Statutes of limitations are enacted to relieve defendants from the litigation of stale claims. Musgrove, 144 Ariz. at 171, 696 P.2d at 723. Plaintiff’s position that the statute did not begin to run until its predecessor closed the account, if taken to a logical extreme, could effectively prolong debt beyond the legislatively determined period for bringing an action as banks and credit card companies could delay closing accounts in order to prolong the limitations period. Plaintiff has the burden of establishing when Defendant made his last payment on the account and not just the date when the bank decided to close the account. Plaintiff had—or should have had—the opportunity to obtain the underlying statements on which it bases its claim. If Plaintiff failed to do so, that is not Defendant’s fault.
 
Partial payments will not avoid the statute of limitations. As the Arizona Court of Appeals stated:
Although our Supreme Court has made no definitive pronouncement on the question, it appears to us that under Arizona law part payment does not, in itself, avoid the bar of A.R.S. s 12-548.

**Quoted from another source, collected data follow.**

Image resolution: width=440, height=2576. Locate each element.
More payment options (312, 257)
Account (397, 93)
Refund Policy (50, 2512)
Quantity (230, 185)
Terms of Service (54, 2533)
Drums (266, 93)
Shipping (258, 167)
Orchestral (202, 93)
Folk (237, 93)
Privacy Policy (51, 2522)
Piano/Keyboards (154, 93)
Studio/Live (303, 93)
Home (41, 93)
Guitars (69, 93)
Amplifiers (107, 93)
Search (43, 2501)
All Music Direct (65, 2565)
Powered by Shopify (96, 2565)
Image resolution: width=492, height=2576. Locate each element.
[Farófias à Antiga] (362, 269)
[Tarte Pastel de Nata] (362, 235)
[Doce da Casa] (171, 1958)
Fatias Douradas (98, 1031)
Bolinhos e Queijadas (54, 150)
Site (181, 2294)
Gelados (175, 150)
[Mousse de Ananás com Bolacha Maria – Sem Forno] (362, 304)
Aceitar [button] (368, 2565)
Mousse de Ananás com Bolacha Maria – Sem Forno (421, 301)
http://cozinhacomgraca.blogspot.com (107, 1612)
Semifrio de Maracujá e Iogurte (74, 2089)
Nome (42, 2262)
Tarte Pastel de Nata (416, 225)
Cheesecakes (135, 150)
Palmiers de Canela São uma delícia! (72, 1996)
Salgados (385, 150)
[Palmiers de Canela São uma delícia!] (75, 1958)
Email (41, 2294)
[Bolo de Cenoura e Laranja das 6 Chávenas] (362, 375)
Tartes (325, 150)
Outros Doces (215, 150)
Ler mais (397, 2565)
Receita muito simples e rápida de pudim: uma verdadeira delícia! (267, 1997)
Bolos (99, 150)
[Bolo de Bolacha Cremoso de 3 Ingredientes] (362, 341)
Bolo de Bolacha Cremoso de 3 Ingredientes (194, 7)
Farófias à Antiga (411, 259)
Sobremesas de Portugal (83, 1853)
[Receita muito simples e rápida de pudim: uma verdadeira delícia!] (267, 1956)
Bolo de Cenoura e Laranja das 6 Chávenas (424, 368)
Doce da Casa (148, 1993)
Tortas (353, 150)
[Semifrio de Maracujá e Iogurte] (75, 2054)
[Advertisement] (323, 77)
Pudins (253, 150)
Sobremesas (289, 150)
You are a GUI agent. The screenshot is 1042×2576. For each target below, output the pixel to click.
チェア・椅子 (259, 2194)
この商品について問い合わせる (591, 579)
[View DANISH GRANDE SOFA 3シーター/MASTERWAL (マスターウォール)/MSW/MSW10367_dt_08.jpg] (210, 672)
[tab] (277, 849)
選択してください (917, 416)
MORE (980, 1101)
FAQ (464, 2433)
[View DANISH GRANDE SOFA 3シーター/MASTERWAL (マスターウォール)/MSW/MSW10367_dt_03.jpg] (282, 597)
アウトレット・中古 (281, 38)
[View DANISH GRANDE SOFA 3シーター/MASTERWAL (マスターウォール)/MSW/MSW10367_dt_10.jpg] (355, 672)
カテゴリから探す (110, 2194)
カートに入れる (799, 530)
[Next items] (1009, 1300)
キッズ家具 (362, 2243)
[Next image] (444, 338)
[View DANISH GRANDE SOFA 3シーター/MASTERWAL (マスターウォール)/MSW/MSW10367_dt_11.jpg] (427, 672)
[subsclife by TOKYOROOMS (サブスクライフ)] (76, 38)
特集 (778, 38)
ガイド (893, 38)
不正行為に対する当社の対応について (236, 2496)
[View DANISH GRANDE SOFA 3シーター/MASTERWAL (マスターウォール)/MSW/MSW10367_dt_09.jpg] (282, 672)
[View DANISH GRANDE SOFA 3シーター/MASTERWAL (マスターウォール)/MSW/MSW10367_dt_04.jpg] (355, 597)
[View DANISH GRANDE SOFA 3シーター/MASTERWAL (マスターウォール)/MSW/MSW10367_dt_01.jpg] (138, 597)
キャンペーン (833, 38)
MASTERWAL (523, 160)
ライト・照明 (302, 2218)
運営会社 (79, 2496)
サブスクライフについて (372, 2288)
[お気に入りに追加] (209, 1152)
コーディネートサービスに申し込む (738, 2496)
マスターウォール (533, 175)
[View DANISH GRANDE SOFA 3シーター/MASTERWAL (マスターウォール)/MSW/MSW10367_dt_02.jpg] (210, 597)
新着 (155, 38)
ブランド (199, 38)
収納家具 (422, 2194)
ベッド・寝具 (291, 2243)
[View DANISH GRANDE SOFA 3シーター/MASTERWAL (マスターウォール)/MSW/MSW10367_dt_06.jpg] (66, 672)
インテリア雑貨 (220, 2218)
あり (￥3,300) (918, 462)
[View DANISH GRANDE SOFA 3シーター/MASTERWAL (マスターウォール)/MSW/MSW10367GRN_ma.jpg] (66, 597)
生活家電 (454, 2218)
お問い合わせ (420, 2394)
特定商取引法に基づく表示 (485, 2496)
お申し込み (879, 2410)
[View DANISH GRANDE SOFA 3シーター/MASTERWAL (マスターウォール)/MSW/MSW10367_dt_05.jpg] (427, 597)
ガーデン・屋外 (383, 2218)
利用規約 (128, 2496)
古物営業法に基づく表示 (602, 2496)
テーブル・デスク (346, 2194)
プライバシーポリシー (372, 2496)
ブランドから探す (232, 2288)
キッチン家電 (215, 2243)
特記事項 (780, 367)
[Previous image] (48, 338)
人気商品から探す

Cheatham v. Sahuaro Collection Serv., Inc., 118 Ariz. 452, 454, 577 P.2d 738, 740 (Ct. App. 1978).
 
III. CONCLUSION. Based on the foregoing, this Court concludes the Dreamy Draw Justice Court erred in granting Plaintiff summary judgment.
 
IT IS THEREFORE ORDERED reversing the judgment of the Dreamy Draw Justice Court.
 
IT IS FURTHER ORDERED remanding this matter to the Dreamy Draw Justice Court for all further appropriate proceedings.
 
IT IS FURTHER ORDERED signing this minute entry as a formal Order of the Court.